• [What needs to be done] For the string "will", count the lines in the records below that contain it. Answer with that number alone.

• [Given entries]
BEGIN
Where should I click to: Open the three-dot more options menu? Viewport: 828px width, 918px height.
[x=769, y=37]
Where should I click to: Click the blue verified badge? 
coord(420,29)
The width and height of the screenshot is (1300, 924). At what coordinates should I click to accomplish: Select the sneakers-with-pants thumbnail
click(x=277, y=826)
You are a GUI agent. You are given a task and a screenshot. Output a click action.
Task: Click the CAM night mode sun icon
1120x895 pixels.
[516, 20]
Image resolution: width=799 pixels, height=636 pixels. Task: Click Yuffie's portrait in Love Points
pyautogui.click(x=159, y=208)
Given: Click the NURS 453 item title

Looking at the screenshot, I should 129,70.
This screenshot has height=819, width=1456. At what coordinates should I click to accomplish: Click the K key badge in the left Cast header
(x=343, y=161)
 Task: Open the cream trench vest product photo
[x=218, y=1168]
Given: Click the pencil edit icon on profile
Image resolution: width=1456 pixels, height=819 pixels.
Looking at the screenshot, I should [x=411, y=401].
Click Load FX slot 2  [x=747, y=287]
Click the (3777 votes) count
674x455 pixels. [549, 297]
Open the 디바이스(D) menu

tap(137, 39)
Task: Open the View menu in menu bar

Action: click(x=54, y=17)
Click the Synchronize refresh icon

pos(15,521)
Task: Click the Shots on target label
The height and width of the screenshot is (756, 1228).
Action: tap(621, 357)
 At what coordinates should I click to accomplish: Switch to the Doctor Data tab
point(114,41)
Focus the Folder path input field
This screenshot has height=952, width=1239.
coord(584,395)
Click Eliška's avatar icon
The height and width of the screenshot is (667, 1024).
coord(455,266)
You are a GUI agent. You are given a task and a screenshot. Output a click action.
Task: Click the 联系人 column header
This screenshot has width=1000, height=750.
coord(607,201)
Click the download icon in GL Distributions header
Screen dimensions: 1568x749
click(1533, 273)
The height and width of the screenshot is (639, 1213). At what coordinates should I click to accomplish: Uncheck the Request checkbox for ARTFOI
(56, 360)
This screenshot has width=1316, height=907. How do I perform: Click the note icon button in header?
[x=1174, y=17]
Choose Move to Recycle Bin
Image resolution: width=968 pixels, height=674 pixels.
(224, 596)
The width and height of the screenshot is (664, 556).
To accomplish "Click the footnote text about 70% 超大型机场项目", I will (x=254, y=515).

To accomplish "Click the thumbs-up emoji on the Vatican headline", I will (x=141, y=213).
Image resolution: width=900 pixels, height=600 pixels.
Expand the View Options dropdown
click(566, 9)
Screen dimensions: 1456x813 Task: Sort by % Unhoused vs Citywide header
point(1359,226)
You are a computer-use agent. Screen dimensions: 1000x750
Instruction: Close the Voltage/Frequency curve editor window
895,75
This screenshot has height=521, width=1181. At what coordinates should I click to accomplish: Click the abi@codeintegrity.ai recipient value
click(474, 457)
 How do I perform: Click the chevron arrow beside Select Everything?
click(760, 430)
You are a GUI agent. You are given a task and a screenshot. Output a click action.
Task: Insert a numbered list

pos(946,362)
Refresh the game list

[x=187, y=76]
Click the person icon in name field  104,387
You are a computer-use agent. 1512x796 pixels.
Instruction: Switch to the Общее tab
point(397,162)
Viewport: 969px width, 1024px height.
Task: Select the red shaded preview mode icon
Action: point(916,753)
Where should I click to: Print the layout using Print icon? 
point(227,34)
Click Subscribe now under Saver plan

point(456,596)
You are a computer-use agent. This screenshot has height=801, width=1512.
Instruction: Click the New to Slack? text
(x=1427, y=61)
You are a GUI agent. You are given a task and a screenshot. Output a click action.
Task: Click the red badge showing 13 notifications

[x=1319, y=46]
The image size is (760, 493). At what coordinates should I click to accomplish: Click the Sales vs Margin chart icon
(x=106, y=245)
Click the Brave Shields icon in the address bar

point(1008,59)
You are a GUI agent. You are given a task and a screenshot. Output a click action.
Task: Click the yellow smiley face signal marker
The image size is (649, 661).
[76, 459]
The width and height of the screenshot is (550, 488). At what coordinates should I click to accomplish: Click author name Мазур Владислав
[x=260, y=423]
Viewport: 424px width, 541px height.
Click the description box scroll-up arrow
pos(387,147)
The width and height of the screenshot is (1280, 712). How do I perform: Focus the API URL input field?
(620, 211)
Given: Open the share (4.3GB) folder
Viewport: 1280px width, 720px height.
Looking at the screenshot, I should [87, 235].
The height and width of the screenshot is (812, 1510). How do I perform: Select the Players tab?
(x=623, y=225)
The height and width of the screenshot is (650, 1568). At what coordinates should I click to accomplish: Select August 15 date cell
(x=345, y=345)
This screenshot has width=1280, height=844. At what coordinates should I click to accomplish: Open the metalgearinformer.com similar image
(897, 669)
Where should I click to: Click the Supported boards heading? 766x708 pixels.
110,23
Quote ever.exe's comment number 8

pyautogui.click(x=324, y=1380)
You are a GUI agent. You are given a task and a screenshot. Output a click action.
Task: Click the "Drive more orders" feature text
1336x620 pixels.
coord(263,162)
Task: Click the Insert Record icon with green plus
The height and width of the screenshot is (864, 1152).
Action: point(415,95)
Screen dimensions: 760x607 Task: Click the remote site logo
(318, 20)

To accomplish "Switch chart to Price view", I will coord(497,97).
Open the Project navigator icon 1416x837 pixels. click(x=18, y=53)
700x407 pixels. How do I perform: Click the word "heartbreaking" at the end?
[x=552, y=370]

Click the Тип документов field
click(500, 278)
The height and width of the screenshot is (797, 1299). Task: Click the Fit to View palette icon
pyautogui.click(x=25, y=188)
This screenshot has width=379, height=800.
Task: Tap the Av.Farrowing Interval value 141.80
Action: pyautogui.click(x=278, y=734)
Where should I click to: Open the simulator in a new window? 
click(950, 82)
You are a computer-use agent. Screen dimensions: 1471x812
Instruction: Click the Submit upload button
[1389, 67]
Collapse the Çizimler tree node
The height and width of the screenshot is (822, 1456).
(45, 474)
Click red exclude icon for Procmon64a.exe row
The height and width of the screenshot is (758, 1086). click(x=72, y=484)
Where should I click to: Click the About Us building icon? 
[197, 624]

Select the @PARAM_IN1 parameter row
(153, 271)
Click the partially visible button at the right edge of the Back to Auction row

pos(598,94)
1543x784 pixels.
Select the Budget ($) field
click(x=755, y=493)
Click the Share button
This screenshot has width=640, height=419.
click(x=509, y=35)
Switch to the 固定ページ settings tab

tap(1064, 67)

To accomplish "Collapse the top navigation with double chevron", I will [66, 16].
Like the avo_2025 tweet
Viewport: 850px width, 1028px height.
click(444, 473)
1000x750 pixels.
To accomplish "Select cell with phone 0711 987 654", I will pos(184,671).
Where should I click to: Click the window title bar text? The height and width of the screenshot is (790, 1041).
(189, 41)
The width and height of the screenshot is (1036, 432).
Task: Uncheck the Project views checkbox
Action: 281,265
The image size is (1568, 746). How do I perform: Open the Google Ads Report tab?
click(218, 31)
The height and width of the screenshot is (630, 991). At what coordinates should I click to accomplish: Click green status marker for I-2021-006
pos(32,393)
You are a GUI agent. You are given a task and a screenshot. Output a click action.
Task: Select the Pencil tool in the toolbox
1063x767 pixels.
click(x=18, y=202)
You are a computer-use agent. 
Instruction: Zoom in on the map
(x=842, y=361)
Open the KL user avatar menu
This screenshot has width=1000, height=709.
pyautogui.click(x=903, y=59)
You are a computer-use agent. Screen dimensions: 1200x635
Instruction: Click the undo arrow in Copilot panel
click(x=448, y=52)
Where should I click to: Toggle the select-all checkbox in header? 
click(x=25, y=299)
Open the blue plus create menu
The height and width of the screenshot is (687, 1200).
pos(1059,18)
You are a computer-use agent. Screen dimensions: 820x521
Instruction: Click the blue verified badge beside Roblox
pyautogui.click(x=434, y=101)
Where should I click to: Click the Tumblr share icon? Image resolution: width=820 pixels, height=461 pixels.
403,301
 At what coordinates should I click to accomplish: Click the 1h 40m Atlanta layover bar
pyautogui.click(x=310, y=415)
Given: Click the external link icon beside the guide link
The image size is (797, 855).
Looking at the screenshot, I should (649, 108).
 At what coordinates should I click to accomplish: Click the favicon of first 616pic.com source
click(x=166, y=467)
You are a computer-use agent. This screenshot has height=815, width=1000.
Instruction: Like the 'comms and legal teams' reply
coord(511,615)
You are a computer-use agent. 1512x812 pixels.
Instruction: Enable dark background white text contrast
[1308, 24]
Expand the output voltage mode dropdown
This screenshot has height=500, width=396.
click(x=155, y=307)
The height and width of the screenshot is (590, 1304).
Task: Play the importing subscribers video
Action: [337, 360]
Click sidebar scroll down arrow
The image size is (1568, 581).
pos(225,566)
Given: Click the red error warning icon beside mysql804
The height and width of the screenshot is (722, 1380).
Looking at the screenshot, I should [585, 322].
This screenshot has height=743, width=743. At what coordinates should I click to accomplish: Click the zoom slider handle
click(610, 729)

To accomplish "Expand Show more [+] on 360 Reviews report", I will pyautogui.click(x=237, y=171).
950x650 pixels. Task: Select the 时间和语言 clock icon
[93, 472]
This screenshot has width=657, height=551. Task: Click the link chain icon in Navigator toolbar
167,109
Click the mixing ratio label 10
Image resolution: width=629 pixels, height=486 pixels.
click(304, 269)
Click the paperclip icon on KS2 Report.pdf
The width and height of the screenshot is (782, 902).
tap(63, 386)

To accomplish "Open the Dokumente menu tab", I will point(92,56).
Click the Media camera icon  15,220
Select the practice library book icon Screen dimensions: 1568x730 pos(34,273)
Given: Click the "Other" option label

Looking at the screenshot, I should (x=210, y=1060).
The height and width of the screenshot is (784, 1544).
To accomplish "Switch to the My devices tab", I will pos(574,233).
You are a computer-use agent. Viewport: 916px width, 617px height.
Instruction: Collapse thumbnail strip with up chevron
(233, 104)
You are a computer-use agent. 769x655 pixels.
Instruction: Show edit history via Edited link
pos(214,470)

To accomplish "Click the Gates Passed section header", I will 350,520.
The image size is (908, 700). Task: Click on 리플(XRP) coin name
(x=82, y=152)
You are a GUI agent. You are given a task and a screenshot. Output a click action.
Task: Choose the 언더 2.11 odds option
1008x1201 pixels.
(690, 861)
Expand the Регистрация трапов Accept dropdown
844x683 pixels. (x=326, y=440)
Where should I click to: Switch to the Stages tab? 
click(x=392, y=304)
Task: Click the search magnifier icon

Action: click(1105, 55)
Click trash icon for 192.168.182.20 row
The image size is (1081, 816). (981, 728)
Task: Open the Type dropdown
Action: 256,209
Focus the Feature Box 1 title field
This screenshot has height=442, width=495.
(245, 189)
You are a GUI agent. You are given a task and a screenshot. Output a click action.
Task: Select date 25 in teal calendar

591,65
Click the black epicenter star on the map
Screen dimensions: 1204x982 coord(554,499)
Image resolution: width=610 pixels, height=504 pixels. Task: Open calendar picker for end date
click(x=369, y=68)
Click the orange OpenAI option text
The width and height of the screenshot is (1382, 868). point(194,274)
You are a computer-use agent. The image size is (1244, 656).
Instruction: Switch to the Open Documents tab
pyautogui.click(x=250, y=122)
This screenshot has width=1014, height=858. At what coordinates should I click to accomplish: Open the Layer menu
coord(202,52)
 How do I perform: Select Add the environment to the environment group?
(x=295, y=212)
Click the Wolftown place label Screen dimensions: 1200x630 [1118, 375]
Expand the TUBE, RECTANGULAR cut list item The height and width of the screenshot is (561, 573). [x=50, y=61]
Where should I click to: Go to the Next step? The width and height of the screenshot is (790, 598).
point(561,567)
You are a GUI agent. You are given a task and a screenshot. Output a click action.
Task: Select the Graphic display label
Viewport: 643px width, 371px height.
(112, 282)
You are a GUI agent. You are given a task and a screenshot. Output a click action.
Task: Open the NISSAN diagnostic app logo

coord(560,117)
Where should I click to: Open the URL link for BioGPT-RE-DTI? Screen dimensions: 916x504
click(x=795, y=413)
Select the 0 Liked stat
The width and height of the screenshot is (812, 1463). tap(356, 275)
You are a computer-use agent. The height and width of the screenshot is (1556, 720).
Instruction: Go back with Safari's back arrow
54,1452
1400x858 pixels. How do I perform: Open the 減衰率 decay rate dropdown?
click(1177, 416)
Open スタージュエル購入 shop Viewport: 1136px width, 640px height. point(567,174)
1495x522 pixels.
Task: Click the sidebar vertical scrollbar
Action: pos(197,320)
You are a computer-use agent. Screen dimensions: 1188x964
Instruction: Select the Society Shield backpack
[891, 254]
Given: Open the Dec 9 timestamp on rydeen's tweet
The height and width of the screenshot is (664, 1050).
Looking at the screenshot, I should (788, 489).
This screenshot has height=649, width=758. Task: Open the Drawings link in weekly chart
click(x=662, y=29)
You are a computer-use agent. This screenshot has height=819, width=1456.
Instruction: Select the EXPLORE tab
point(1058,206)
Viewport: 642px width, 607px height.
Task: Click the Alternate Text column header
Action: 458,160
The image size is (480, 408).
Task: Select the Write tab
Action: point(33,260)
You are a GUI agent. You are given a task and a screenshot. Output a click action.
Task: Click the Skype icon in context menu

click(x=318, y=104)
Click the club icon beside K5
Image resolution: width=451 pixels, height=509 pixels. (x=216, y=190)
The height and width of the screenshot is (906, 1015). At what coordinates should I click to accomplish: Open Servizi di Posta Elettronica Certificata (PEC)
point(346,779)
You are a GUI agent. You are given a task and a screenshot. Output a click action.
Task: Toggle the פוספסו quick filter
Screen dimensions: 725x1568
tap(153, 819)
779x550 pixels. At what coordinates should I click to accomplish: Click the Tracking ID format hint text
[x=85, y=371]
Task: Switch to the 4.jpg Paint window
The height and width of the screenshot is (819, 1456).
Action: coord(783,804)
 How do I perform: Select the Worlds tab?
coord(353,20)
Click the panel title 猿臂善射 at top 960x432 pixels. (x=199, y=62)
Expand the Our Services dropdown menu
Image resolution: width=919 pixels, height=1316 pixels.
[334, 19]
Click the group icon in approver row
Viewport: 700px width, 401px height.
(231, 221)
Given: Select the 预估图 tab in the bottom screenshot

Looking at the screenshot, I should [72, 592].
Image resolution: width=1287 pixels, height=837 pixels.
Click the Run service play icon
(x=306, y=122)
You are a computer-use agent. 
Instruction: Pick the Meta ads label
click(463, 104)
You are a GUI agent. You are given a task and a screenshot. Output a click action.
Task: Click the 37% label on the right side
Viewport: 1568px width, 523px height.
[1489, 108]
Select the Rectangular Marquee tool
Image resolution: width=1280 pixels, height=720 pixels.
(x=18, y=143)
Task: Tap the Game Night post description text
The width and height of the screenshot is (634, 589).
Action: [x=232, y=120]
END
• [Written solution] 9